Wakil Ketua MPR RI Lestari Moerdijat/Ist.

Wakil Ketua Majelis Permusyawaratan Rakyat (MPR) RI, Lestari Moerdijat, menyerukan alarm kewaspadaan terhadap ancaman gangguan kesehatan mental yang mengintai anak-anak dan remaja di Indonesia.

Menurutnya, isu kesehatan mental tidak boleh lagi dipandang sebelah mata, melainkan harus menjadi kepedulian bersama untuk segera diatasi demi menyelamatkan masa depan generasi penerus bangsa.

“Gangguan kesehatan mental yang menimpa anak dan remaja saat ini harus menjadi perhatian serius semua pihak terkait untuk segera diatasi,” tegas Lestari dalam keterangan tertulisnya, Jumat (6/2).

Data Mengkhawatirkan: 34,9% Remaja Berisiko

Kekhawatiran wanita yang akrab disapa Rerie ini merujuk pada data terbaru Survei Kementerian Kesehatan pada awal 2026. Data tersebut mencatat sekitar 5 persen anak dan remaja Indonesia mengalami gejala gangguan jiwa, terutama depresi dan kecemasan.

Yang lebih mengejutkan, sebanyak 34,9 persen remaja dalam rentang usia 10–17 tahun dikategorikan berisiko mengalami masalah mental.

Ironisnya, kesadaran untuk berobat masih sangat rendah. Dari total kasus yang ada, tercatat baru 2,6 persen penderita yang mendapatkan penanganan profesional.

Usul Psikolog Masuk Puskesmas

Menanggapi data tersebut, Rerie mendesak adanya langkah taktis.

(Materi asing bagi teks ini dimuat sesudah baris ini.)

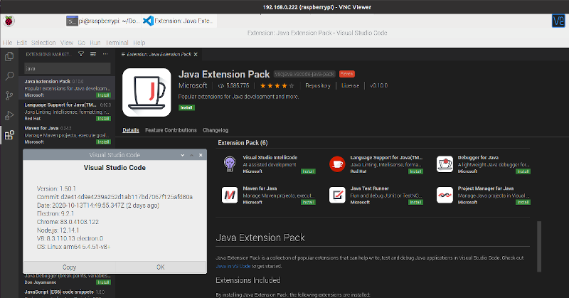Open the Selection menu
The image size is (569, 298).
43,43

Ia menilai hambatan utama penanganan kesehatan mental di Tanah Air adalah stigma negatif dan minimnya pemahaman masyarakat.

“Faktor stigma dan minimnya pemahaman masyarakat terkait pentingnya kesehatan jiwa harus diatasi agar kasus-kasus gangguan kesehatan jiwa dapat ditangani sejak dini,” jelas Anggota Majelis Tinggi Partai NasDem tersebut.

Sebagai solusi konkret, Rerie yang juga duduk sebagai Anggota Komisi X DPR RI mendorong pemerataan fasilitas kesehatan mental hingga ke tingkat akar rumput.

Ia mengusulkan agar fasilitas kesehatan di lingkup kecamatan, seperti Pusat Kesehatan Masyarakat (Puskesmas), wajib dilengkapi dengan tenaga profesional, baik dokter spesialis kesehatan jiwa (psikiater) maupun psikolog.

Langkah ini dinilai krusial untuk merespons kasus-kasus kesehatan mental anak dan remaja dengan cepat dan tepat sasaran, sehingga daya saing generasi muda di masa depan tetap terjaga.